For the Record
I knew people who thought Jamie Astaphan was a fantasist, a person who believed his own made-up stories; among these people the consensus was split oever whether he was completely evil or just not completely grown up. But I trusted his instincts and self-knowledge more than I trusted theirs. For instance, he was onto this particular scamminess in 2003. There were reinsurance companies in the offshore sector and Jamie thought they stunk. He wanted me to write something about it but you see he would get furious about things like this, and I'd get some sketchy details--a company name or an address--that I would sort of fish out of the torrent of cuss words, a torrent that usually concluded with the assurance that "You can figure it out." He vastly overrated my financial acumen and investigative resources. How do you find anything out, on an island of 10,000 people? A place where everybody knows you are the journalist and the people you would ask are in the business of keeping secrets?
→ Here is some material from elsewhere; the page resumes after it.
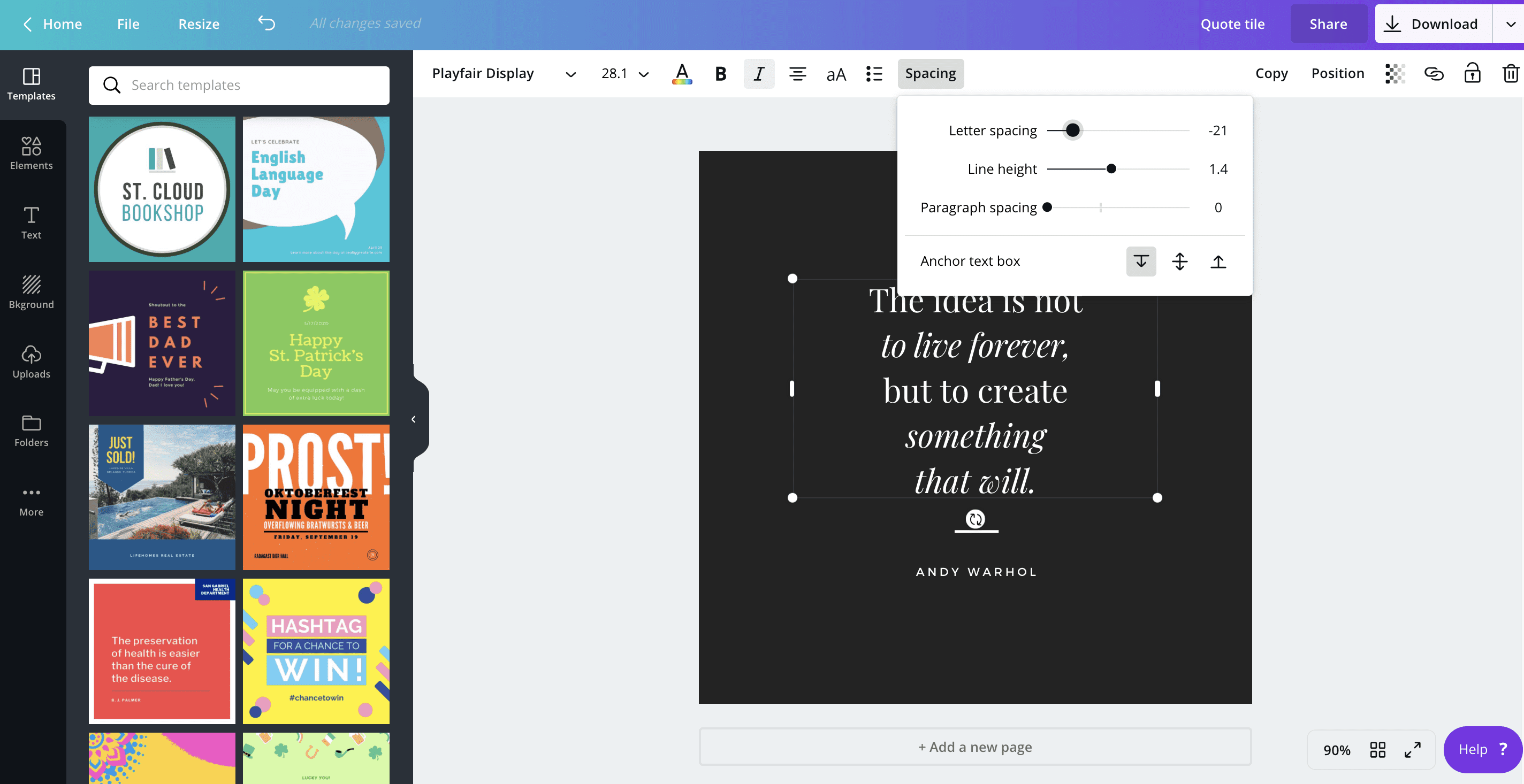
Task: Lock the selected text box
Action: coord(1473,73)
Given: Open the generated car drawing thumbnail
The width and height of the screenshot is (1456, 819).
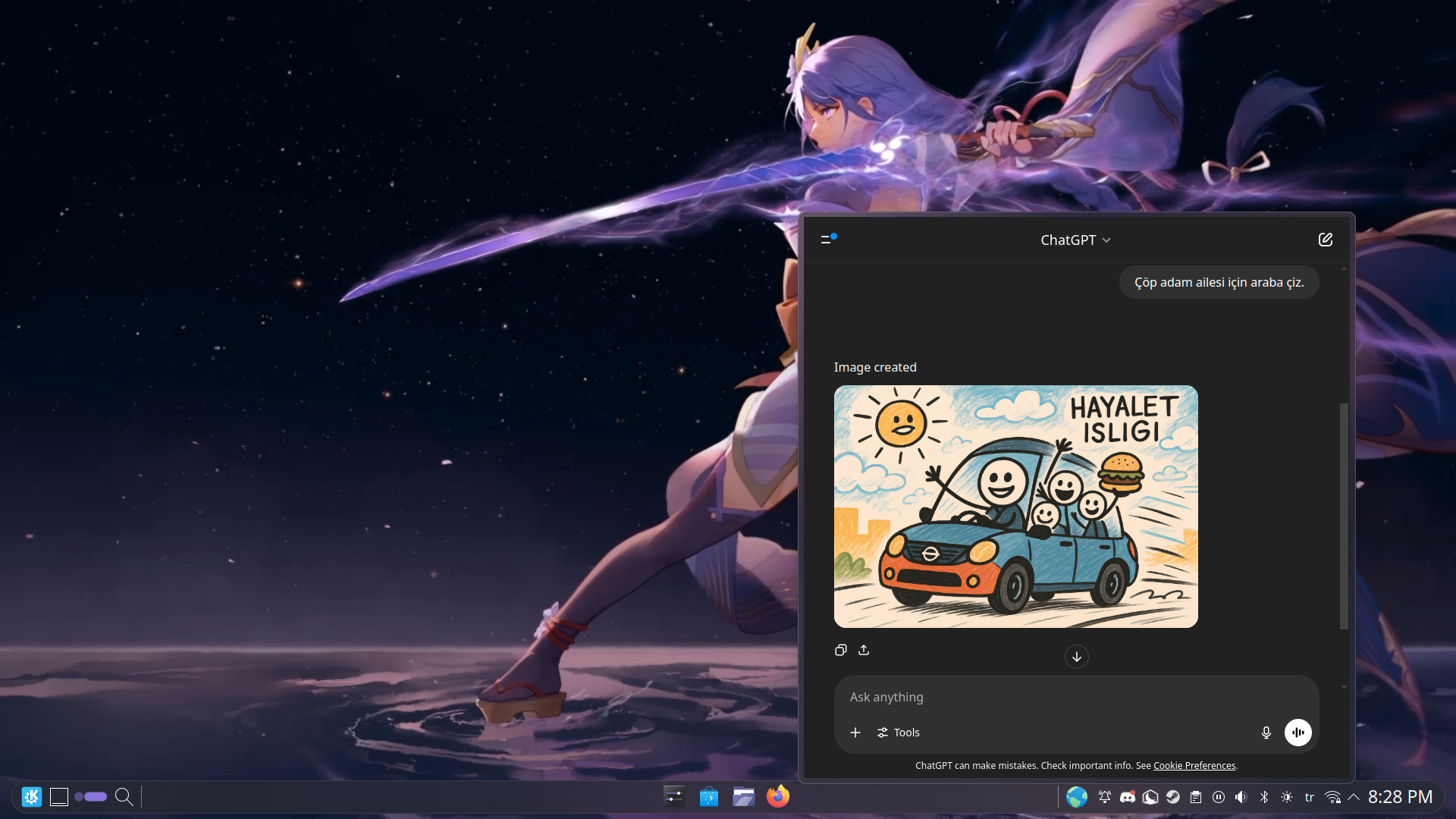Looking at the screenshot, I should pos(1015,507).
As for me, I looked as far into it as I could. I read up on reinsurance and it seemed to sort of make sense except I couldn't figure out where the money was to come from if anything happened to trigger this chain of payouts. If A buys a home insurance policy from B, B gets insurance from C against having to pay A after the hurricane, C gets insurance from D against paying C, to infinity. Where would it end, logically speaking? Who would ultimately pay if a hurricane blew down A's house? Well, now we know. I had the name and address of one company in the reinsurance business. I saw simply a locked office with nobody in it. Nothing unusual about that either. So it wasn't that I didn't believe him; I simply had no way to corroborate what he told me, and I was out of my depth. But I believe he was right.